Breathes there the man with soul so dead,
Who never to himself hath said,
This is my own, my native land!
(Sir Walter Scott)

The word patriot comes from the Greek patris, meaning fatherland. A patriot, then, is one who loves and zealously supports his own country. By this definition, we can exclude any “fair weather” citizens. We are talking about people who have an intense love of country and vigorously support it. In Scripture, the word patris is Strong’s number 3968 {pat-rece’}, meaning: 1) one’s native country; 1a) one’s fatherland, one’s own country, a fixed abode or home; and 1b) one’s own native place, i.e. a city. It appears eight times in the New Testament, seven of which speak about Christ’s home land, and one about Heaven.

Matthew 13:54 And when he was come into his own country, he taught them in their synagogue, insomuch that they were astonished, and said, Whence hath this [man] this wisdom, and [these] mighty works?
John 4:44 For Jesus himself testified, that a prophet hath no honour in his own country.
Hebrews 11:16 But now they desire a better country, that is, an heavenly: wherefore God is not ashamed to be called their God: for he hath prepared for them a city.

Again, for purposes of this study, patrio means one who loves and zealously supports his own country. Americans from the inner cities to the farmlands are extremely patriotic! They love this great land and appreciate its freedoms. But Americans do not have a corner on this market. From a college course in Russian History, I learned that Russians use the term rodina—the umbilical tie to the land (since the lifeblood comes from the earth.) Roughly translated, it means “love of land” or patriotism. The Russians are fiercely nationalistic (please note the distinction between nationalistic and communistic—that being land versus politics.)

They have a saying, “pust khuzhe, da nashe,” which means “let it be worse...but let it be ours!” This enables them to cope with the harsh elements, oppressive regimes, and poor living conditions. Entire auditoriums can be reduced to tears at the playing of patriotic hymns. I think you find this to be true around the globe. This is my own, my native land! Men march off into battle to defend their country, and willingly die for their land.
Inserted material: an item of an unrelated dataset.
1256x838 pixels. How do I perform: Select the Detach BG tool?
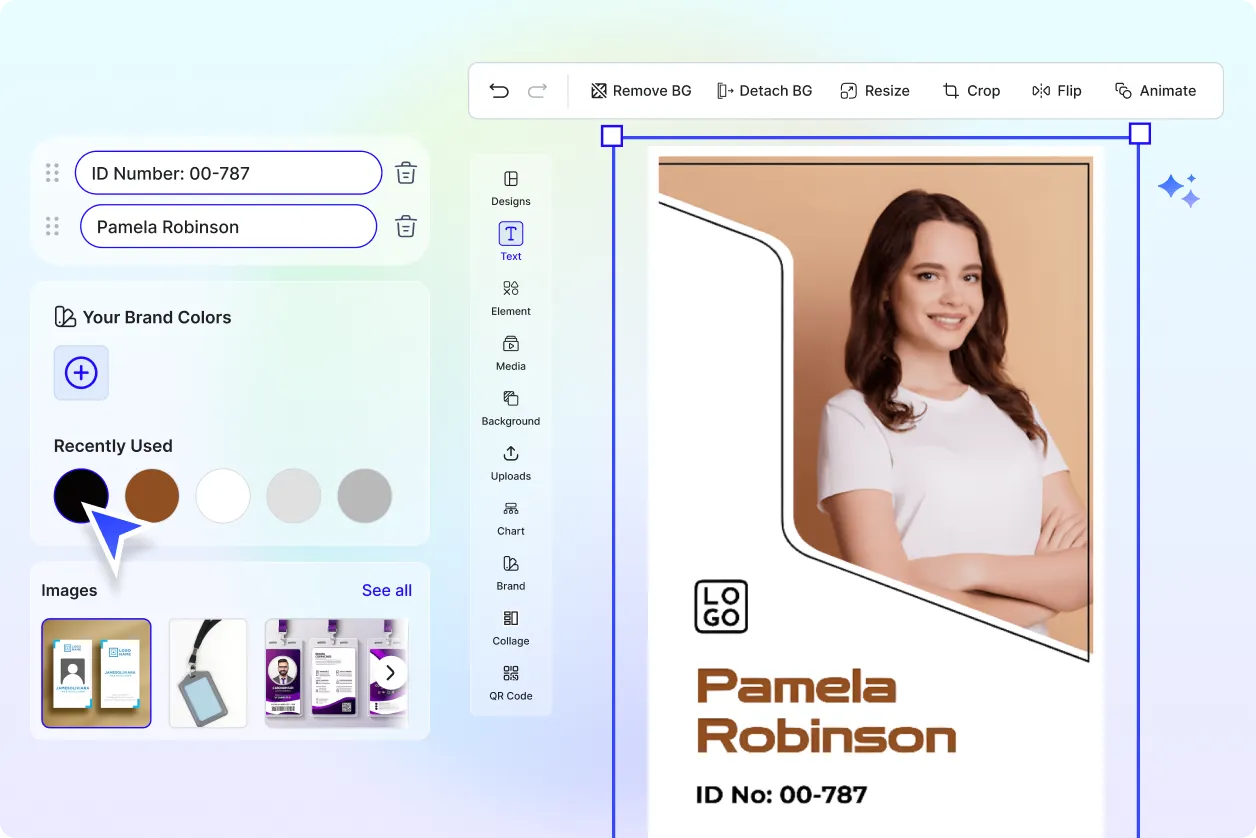pyautogui.click(x=765, y=90)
Men have a genuine feeling of attachment to country, and a great loyalty to country.

Neither Montaigne in writing his essays, nor Descartes in building new worlds, not Burnet in framing an antidiluvian earth, no, nor Newton in discovering and establishing the true laws of geometry, felt more intellectual joys than he feels who is a real patriot, who bends all the force of his understanding, and directs all his thoughts and actions, to the good of his country. (Bolingbroke)

Let’s be truthful and honest—I know a measure of these feelings and so do you. But whether it is Biblical or pleasing to God for us to zealously support this country—or bend all the force of our understanding, and direct all our thoughts and actions, to the good of our country—is a question we should ponder. When we consider the question, “Can a Christian be Patriotic?”, the answer, quite simply, is, “It depends.” I think we must consider some prevalent viewpoints in our nation associated with patriotism (right or wrong) and ask ourselves whether we hold those same beliefs.

1. A Patriot Loves the Flag and Pledges Allegiance To It

Patriotism causes us to idolize an ideal; we become enamored with “country,” “freedoms,” and “rights.” These ideals call for icons (images) or symbols to endear us to the cause. One such icon is the flag. By definition, a flag is simply a piece of cloth with colors and patterns used as a symbol of a nation, state, organization or as a signal, banner, or standard. But it is so much more than that, isn’t it? The flag is a symbol of America, and the American way of life. Americans use endearing names such as “Old Glory,” “The Grand Old Flag,” and the “Stars and Stripes.” The National Anthem, the “Star Spangled Banner,” is written aptly about a flag still waving in the heat of the battle, giving hope to the battle-weary. It elicits tremendous emotion and pride and hats are taken off when it’s sung. Perhaps the hand is placed over the heart. Tears fill the eyes. As a young man, I was taught to respect the flag and honor it. There are rules for folding it and displaying it, and even to properly dispose of it when it becomes tattered and worn. But those who hate America burn the flag as an insult and in so doing they desecrate an American icon. They are railing against our beliefs and our nation. Since America recently came under attack from terrorists, the flag has become prominent everywhere you go. Shortly after “9/11,” we took a trip to the Oregon coast and all along the way we saw the flag on cars, businesses, homes, fences and some flying half-mast. Those flags said:

“I am an American, and proud of it!”
“I love this country and I am hurting along with countless millions.”
“We are strong and we will survive!”
To see this symbol evidenced along our journey was very powerful. It was like the nation, oft-divided, was pulled together and knit into one enormous fabric, united and strong. But, those flags also said to me:
“I support the President in his pledge to eradicate terrorism.”
“We are united in cause, in purpose, in resolve” (to see justice meted out).
“I support and endorse carnal warfare and the taking of human life.”
Brethren, we are to be as pilgrims in a strange land—sojourners wandering without a home, awaiting that day when our Father will give us a home with Him in Heaven. Earthly ties and carnal allegiances are evident to all if we display the flag or claim to be “patriotic.” To others, we may be saying:
“THIS is my home.” (not Heaven.)
“THIS is the land I will die for.” (Is that true?)
“THIS is what I love!” (More than Jesus?)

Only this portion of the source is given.